Jak podaje portal Wiadomości Handlowe, w liście z 24 stycznia związkowcy wezwali zarząd Tesco "do zaprzestania działań, które w opinii organizacji są sprzeczne z obowiązującym prawem oraz zasadami współżycia społecznego".
Chodzi o warunki, na jakich zwalnianym osobom wypłacane jest dodatkowe świadczenie. Żeby je dostać, trzeba od 10 października 2019 roku do końca obowiązywania umowy mieć 100-procentową obecność w pracy.
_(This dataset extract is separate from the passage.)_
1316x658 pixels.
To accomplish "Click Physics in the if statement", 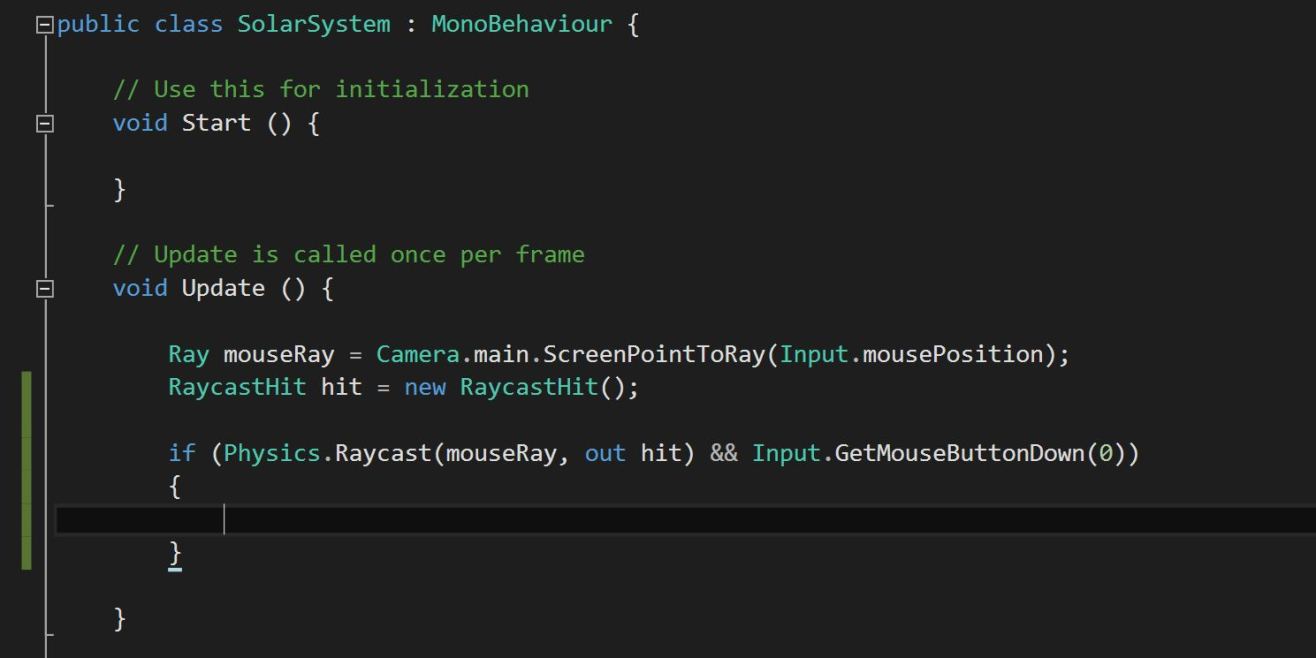I will [x=264, y=453].
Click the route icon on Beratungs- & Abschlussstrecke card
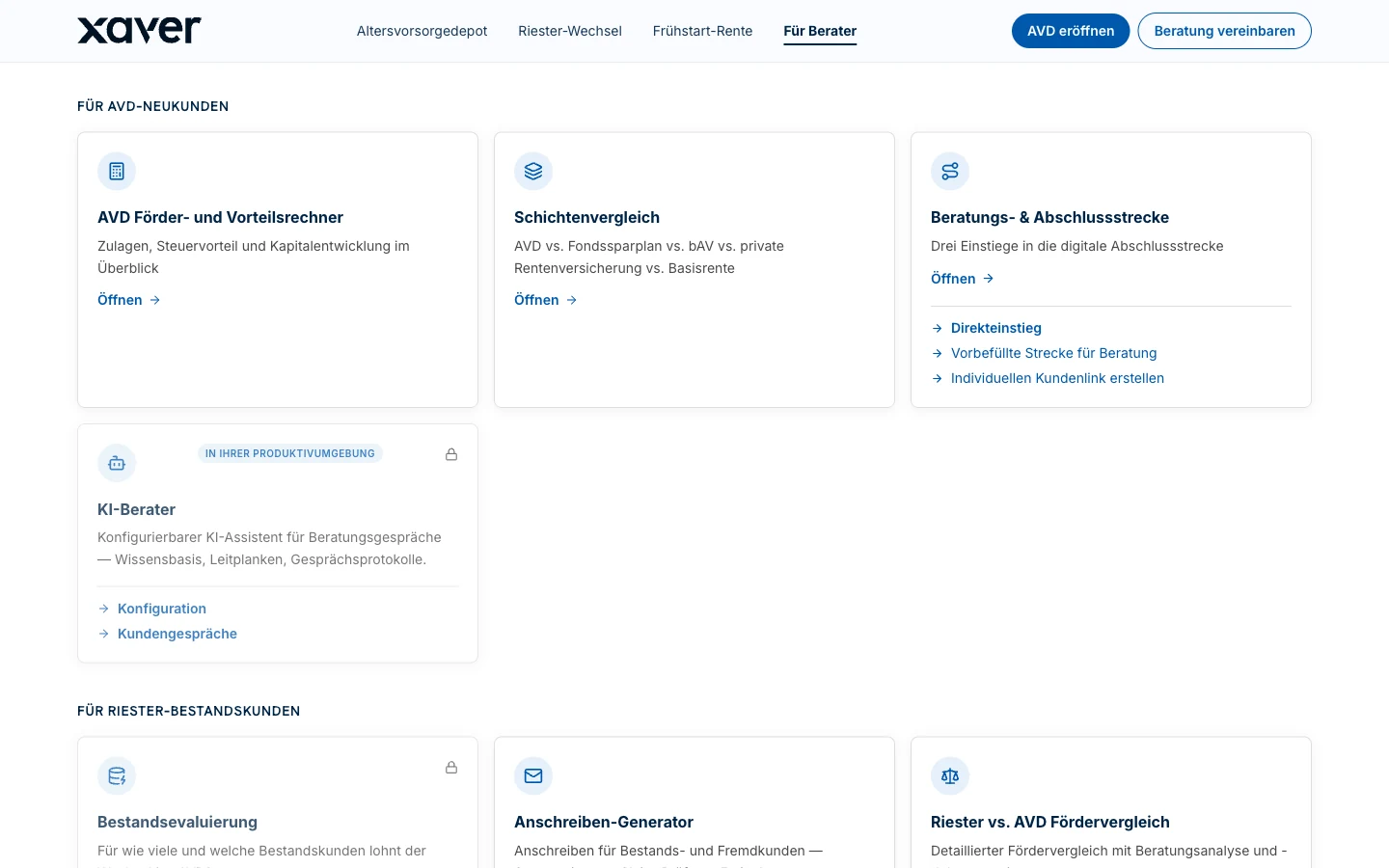 pyautogui.click(x=950, y=172)
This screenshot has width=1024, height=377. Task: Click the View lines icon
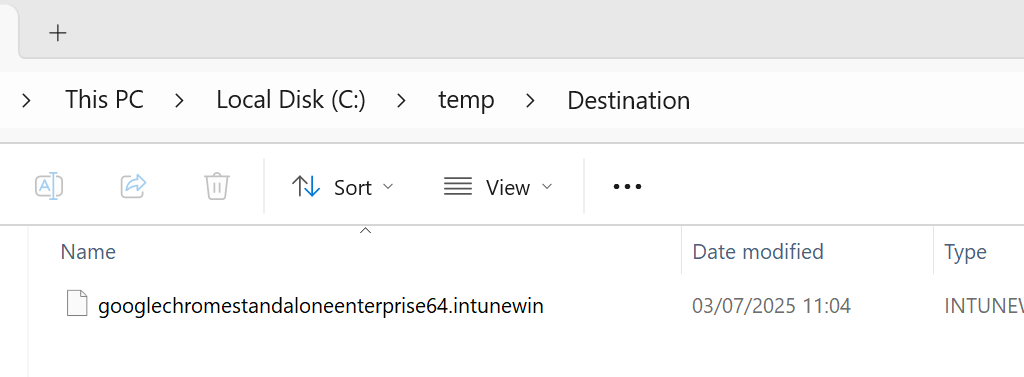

Nie narusza tego warunku zwolnienie z wykonywania obowiązków przez pracodawcę, pójście na urlop wypoczynkowy, na żądanie i wzięcie opieki na dziecko - ale tylko wtedy, gdy zostało to zgłoszone z 7-dniowym wyprzedzeniem.
Jeśli zaś pracownik się rozchoruje i pójdzie na L4 albo na przykład z powodów losowych będzie musiał z dnia na dzień urlop na żądanie lub opiekę na dziecko, dodatkowa pensja na odchodne przepada.
I to właśnie na tę kwestię zwracają uwagę związkowcy. "Solidarność" punktuje w liście do władz Tesco, że stawianie takich warunków jest "sprzeczne z Kodeksem pracy oraz z zasadami współżycia społecznego" i dyskryminuje pracowników nieobecnych z przyczyn od nich niezależnych.
Związkowcy wzywają zarząd Tesco Polska, by zrezygnował z tych zapisów w warunkach zwolnień grupowych - zwłaszcza że pracownicy tracą zatrudnienie nie ze swojej winy, a z przyczyn leżących po stronie pracodawcy.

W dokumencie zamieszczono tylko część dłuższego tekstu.